### [Text excerpt]
───

To most in New Haven, a traumatic brain injury (TBI) is one that either kills the brain injury victim or leaves him or her in a persistent vegetative state. Yet, according to the Report to Congress on Mild Traumatic Brain Injury in the United States by the Centers for Disease Control and Prevention, over 75 percent of the over 2 million TBIs reported in the U.S. every year could be classified as mild. While the effects of a mild TBI may often appear to be temporary, they can continue to hamper a victim for the rest of their lives.
Part of successfully dealing with the effects of a TBI is being able to resume one’s daily routine. For many, that means returning to work. Title I of the Americans with Disabilities Act prohibits employers from discriminating against those with a temporary or permanent disability in the hiring, training, or advancement of employment. While no specific language exists in the ADA regarding TBIs, many of the symptoms of a TBI can impair one, to the point of meeting the legal definition of disabled. An open and frank discussion with one’s employer prior to returning to work may help in determining if he or she is still capable of meeting his or her employment expectations.

───

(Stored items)
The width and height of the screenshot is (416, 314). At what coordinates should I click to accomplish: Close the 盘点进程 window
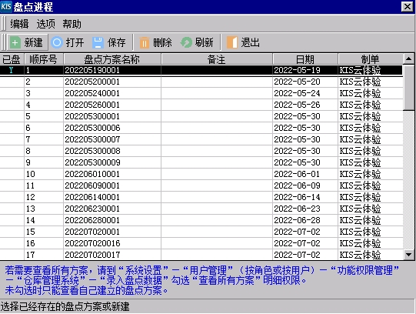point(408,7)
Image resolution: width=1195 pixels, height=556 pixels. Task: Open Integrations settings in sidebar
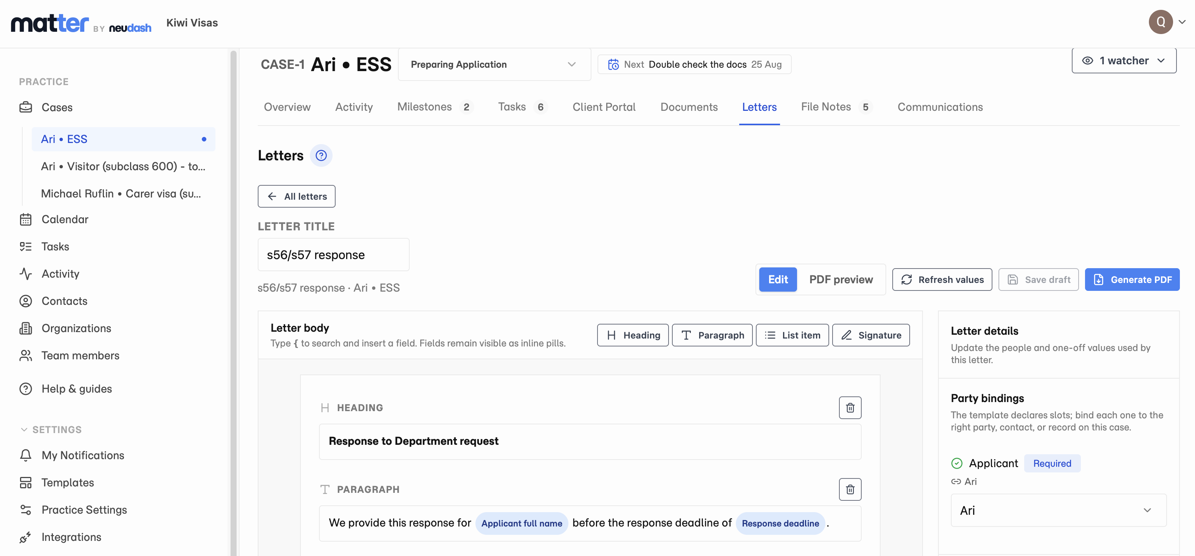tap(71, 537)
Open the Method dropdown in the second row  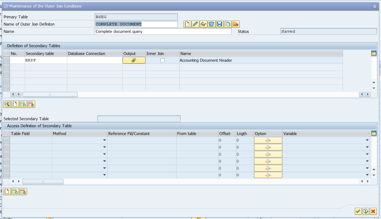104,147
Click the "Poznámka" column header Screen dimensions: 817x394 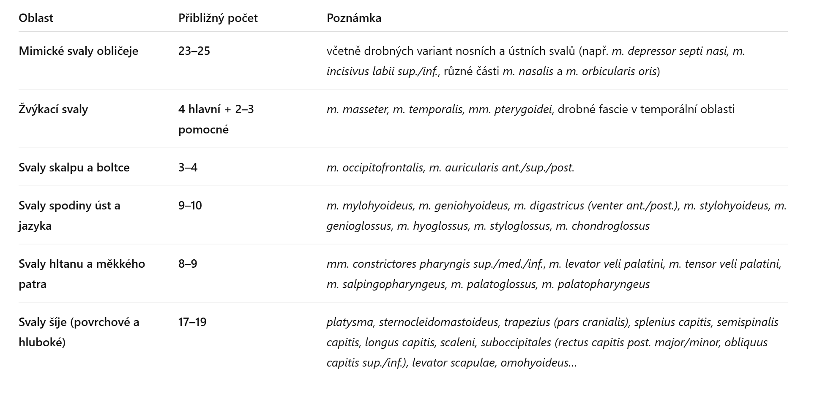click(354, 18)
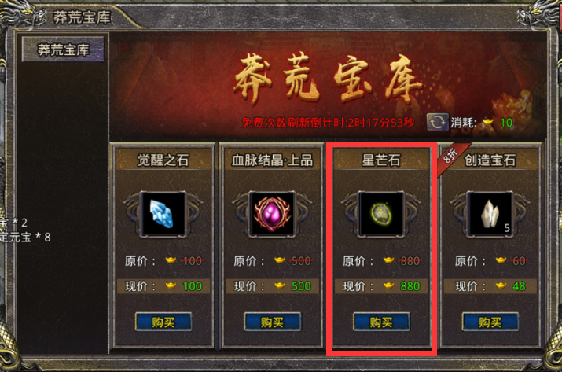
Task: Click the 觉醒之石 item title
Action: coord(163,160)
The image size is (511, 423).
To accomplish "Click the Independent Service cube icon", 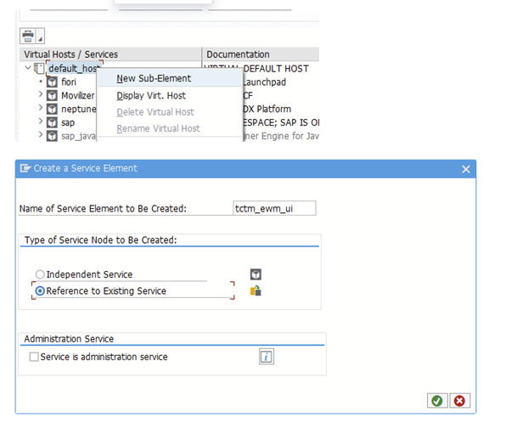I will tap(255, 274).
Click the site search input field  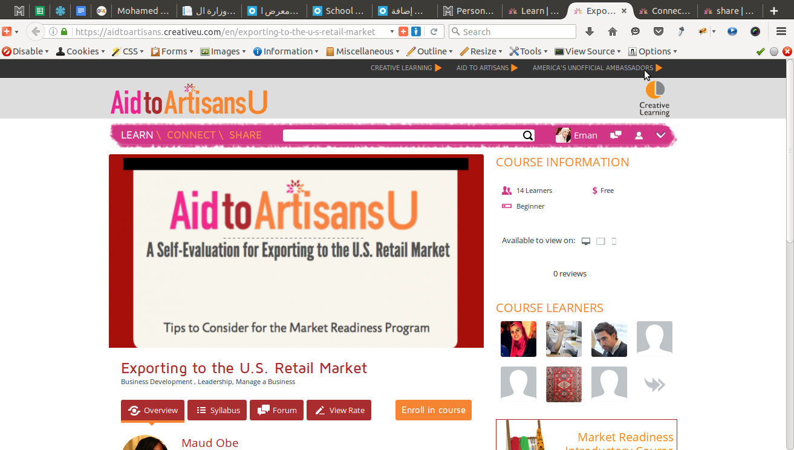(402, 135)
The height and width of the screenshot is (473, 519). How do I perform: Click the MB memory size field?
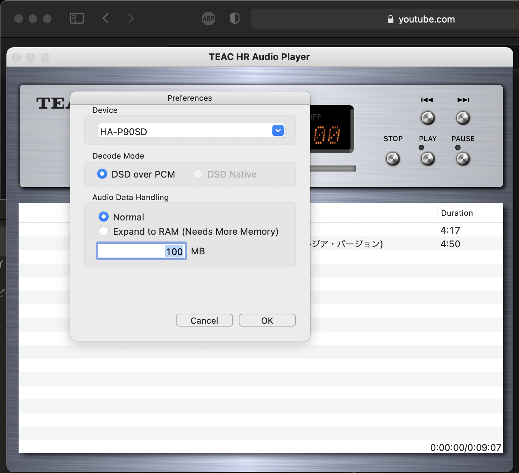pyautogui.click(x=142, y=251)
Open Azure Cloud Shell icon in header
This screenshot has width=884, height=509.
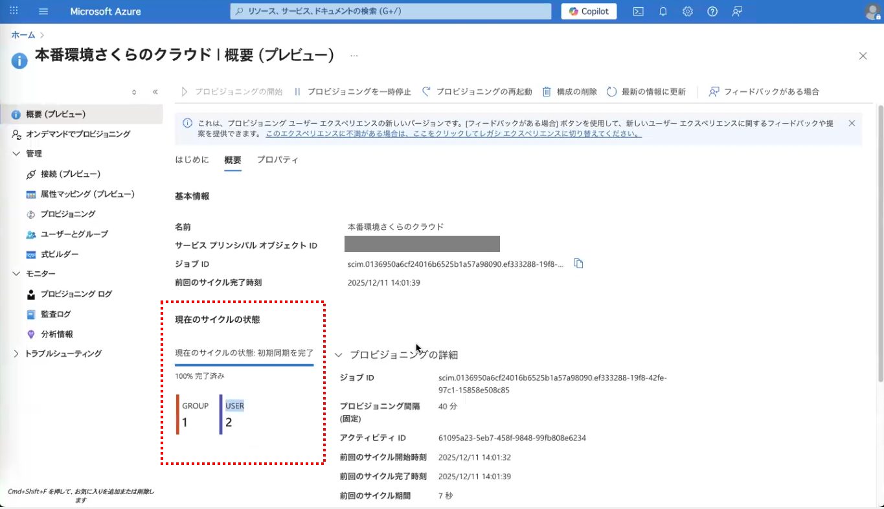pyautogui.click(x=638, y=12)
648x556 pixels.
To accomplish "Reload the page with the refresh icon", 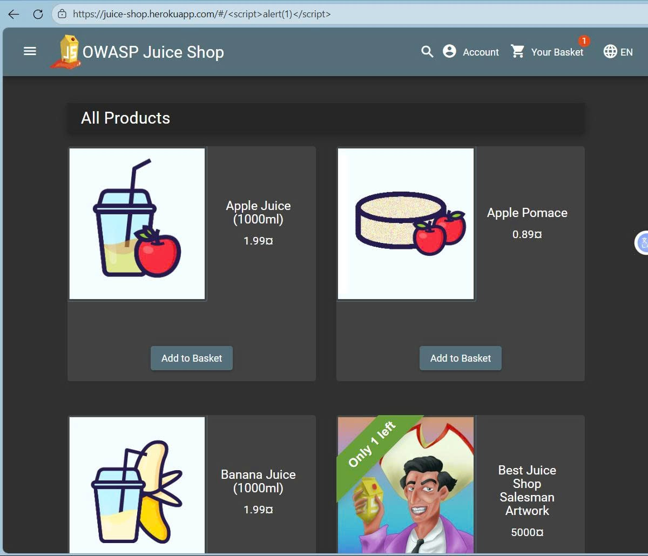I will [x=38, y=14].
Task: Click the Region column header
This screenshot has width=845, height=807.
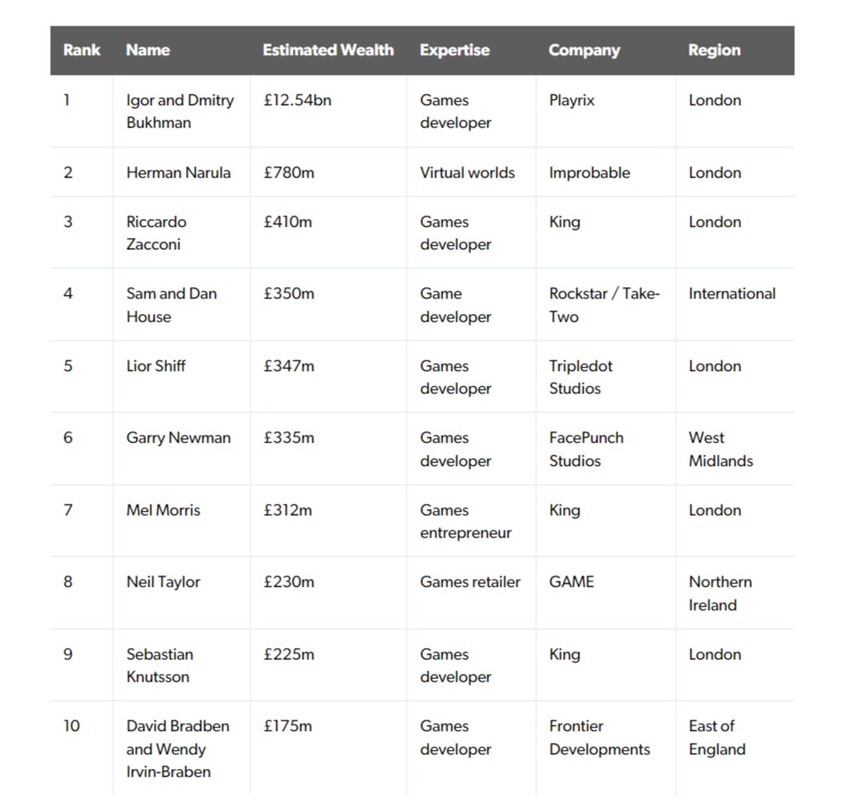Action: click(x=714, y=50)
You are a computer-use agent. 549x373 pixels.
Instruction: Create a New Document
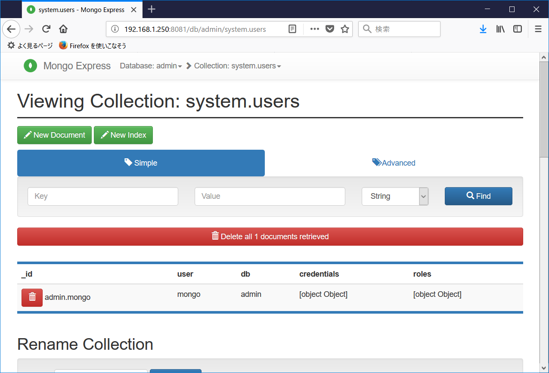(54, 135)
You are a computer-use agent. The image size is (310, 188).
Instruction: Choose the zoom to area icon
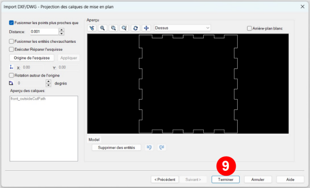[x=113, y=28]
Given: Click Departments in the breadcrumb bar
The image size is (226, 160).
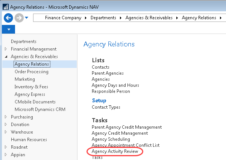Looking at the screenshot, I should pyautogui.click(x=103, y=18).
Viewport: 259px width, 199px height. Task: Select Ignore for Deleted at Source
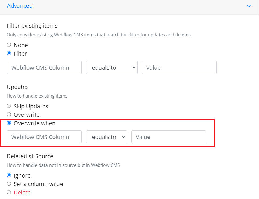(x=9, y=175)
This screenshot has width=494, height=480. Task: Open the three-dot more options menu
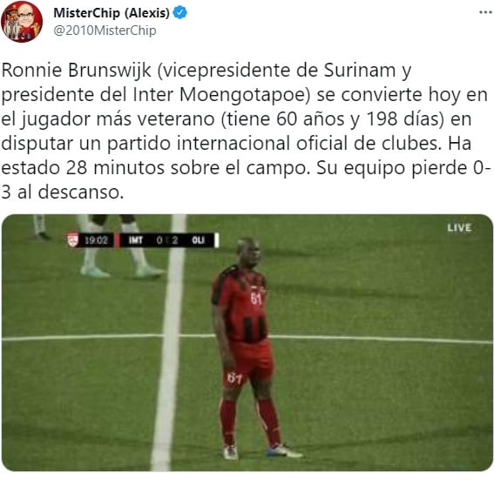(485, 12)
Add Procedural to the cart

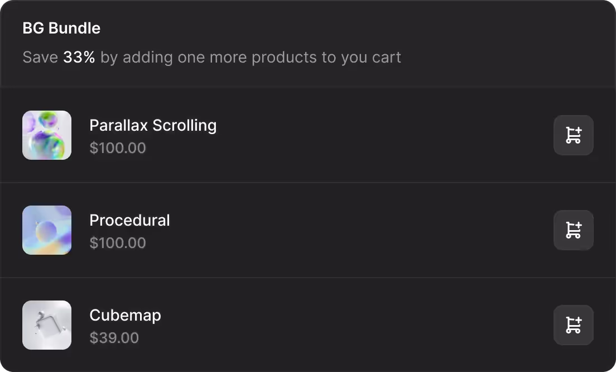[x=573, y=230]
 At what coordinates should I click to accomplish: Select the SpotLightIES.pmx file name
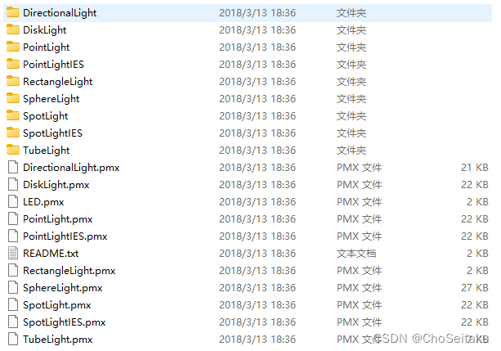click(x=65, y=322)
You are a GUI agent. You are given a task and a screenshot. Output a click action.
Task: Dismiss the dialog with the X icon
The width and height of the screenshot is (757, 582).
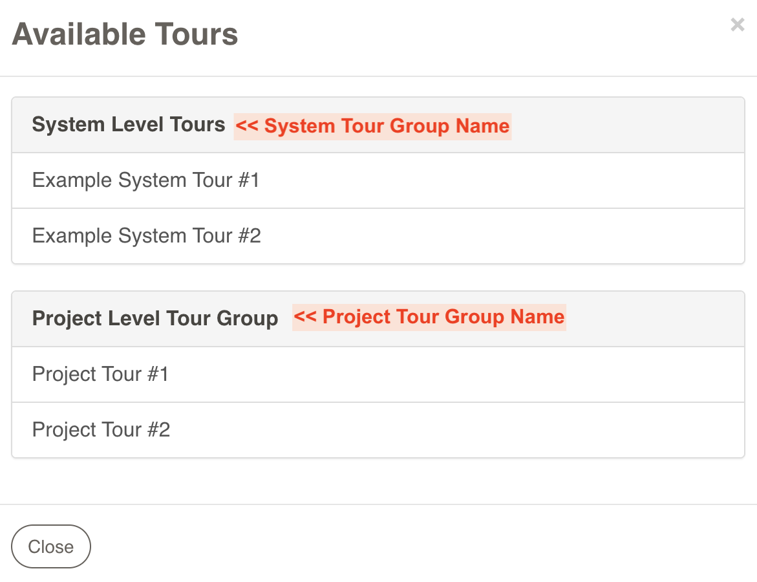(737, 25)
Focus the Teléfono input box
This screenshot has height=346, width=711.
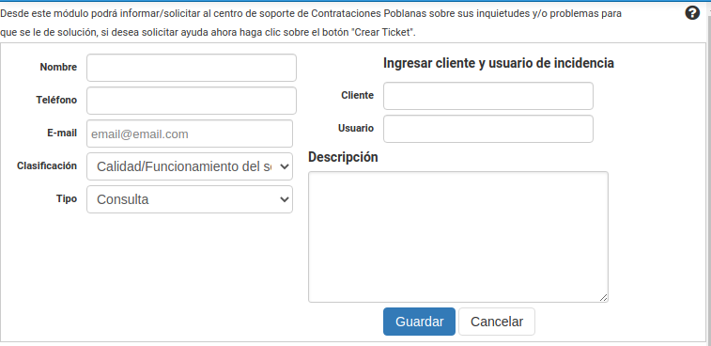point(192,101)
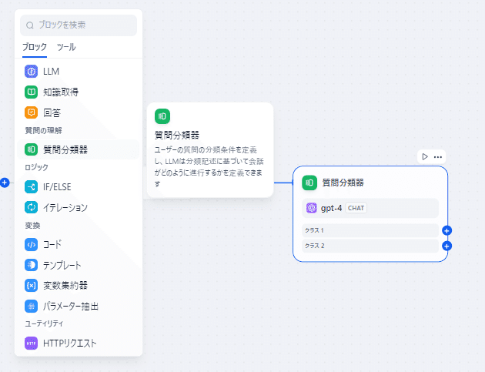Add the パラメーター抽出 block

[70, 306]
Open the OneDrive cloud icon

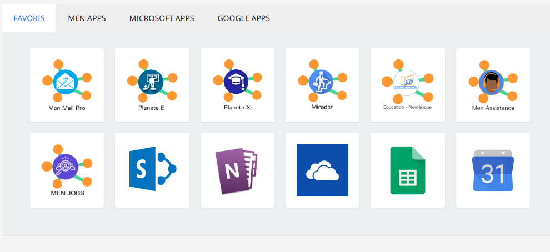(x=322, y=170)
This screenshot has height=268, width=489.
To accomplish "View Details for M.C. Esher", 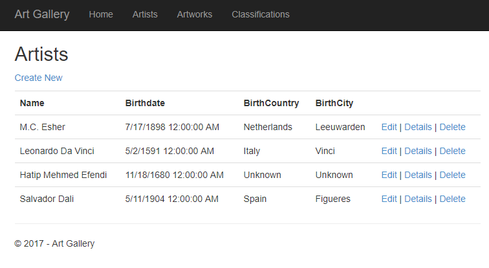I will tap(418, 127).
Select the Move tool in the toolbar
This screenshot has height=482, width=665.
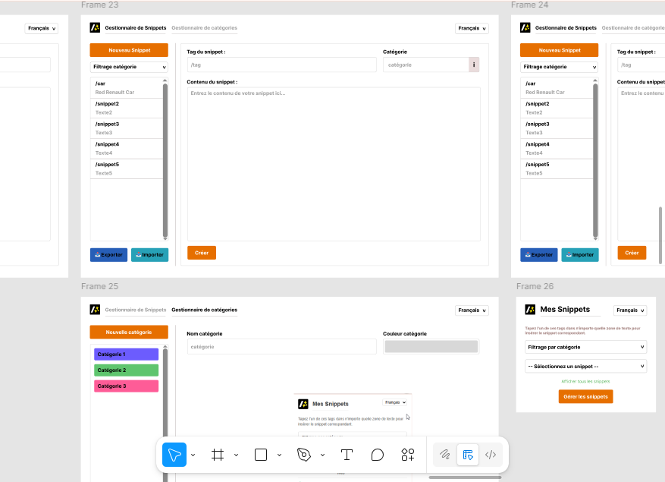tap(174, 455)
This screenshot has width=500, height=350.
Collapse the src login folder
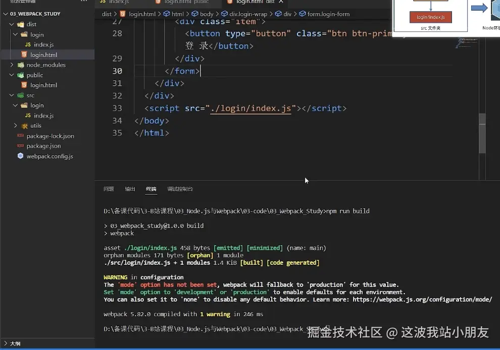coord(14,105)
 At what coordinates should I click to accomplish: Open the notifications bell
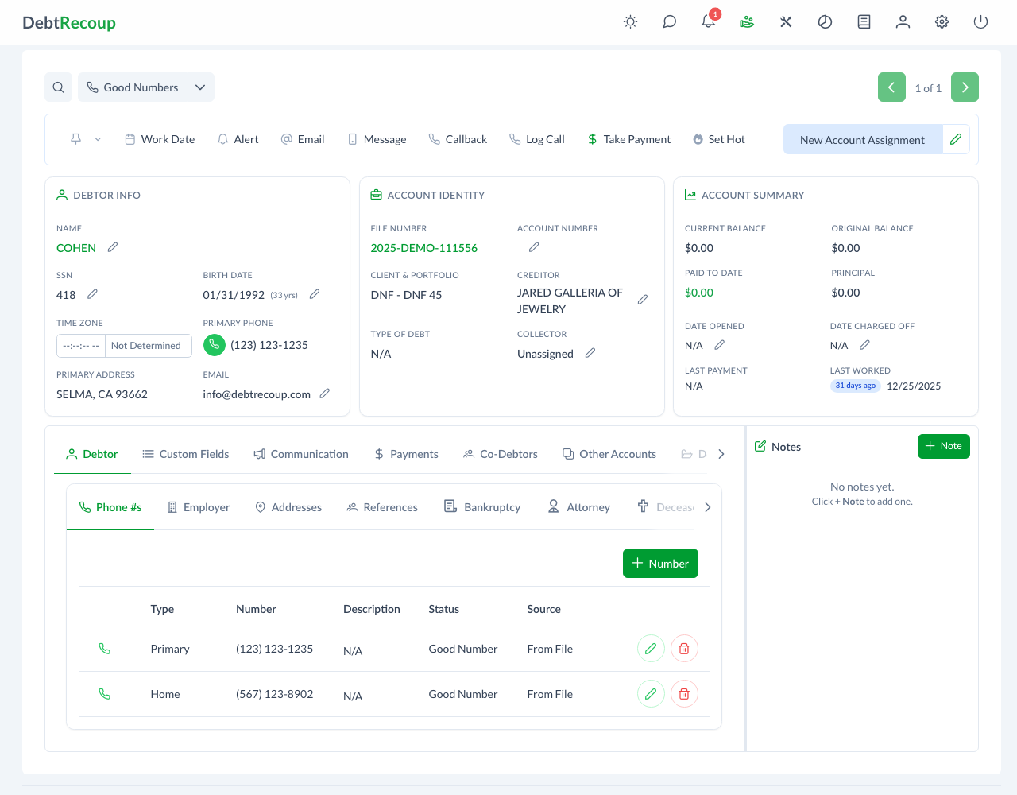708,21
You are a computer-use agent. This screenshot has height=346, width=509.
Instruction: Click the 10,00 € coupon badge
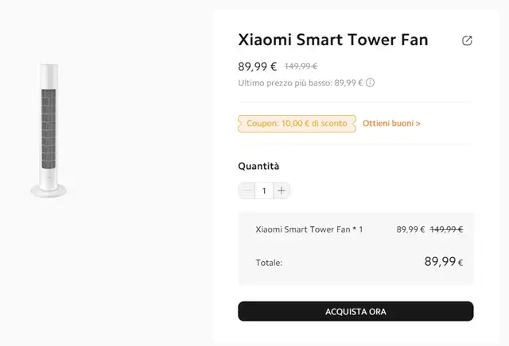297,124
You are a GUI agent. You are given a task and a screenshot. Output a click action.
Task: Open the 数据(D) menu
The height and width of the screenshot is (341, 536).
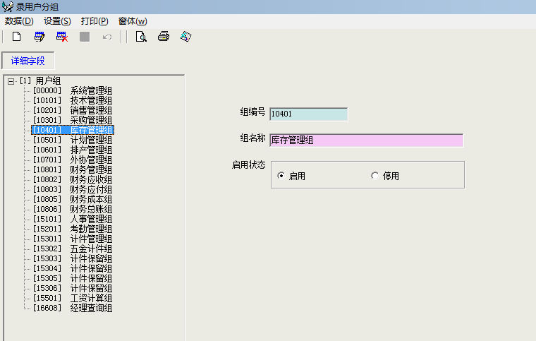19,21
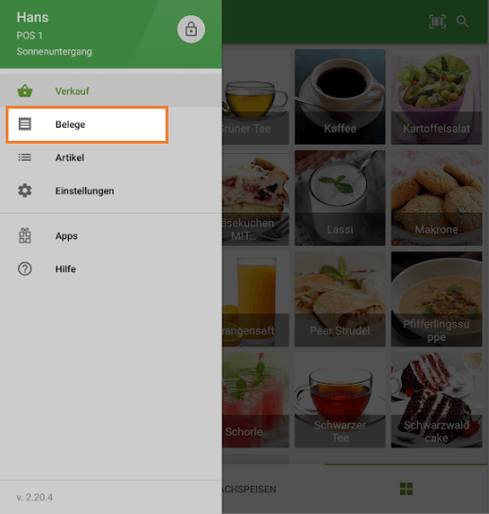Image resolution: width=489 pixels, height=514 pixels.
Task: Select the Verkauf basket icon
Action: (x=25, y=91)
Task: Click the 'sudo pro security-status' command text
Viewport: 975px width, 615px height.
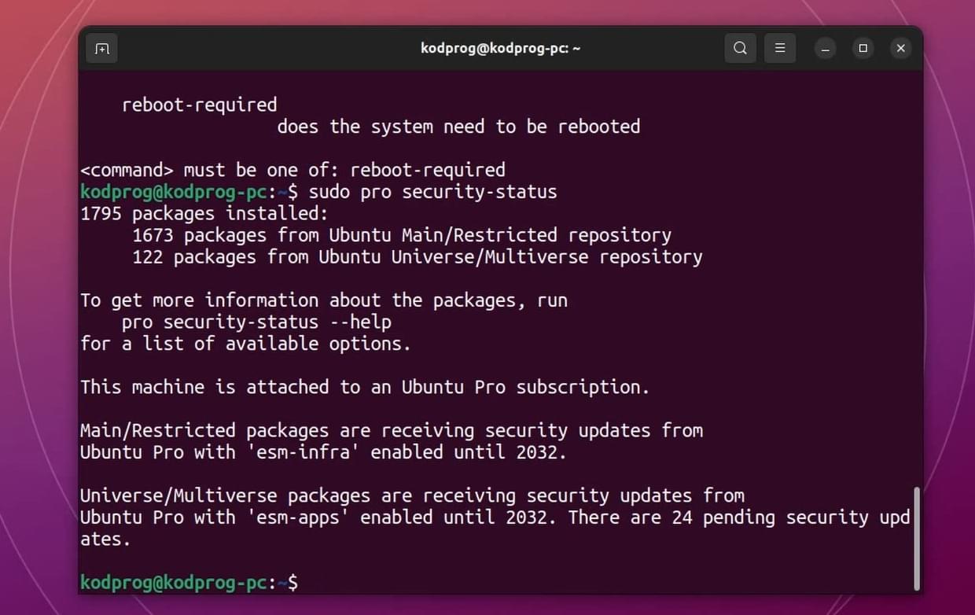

───

### [Instructions]
**A.** Duplicate the traumatic brain injury text from "Part of successfully" to "her employment expectations.".
**B.** Please go on with the traumatic brain injury text from the point where it ends.

### [Answers by item number]
**A.**
Part of successfully dealing with the effects of a TBI is being able to resume one’s daily routine. For many, that means returning to work. Title I of the Americans with Disabilities Act prohibits employers from discriminating against those with a temporary or permanent disability in the hiring, training, or advancement of employment. While no specific language exists in the ADA regarding TBIs, many of the symptoms of a TBI can impair one, to the point of meeting the legal definition of disabled. An open and frank discussion with one’s employer prior to returning to work may help in determining if he or she is still capable of meeting his or her employment expectations.

**B.**
Preparing one’s work space to accommodate the impairments resulting from his or her TBI may help in transitioning back into the workplace. This can include:
- Creating visual aids to help remember meetings, important documents, and work deadlines
- Carrying recording devices into meetings and training sessions
- Increasing natural lighting to help with potential vision problems and headaches
Focusing on working with the issues imposed by a TBI may be the key for many to successfully resuming their careers and other regular activities.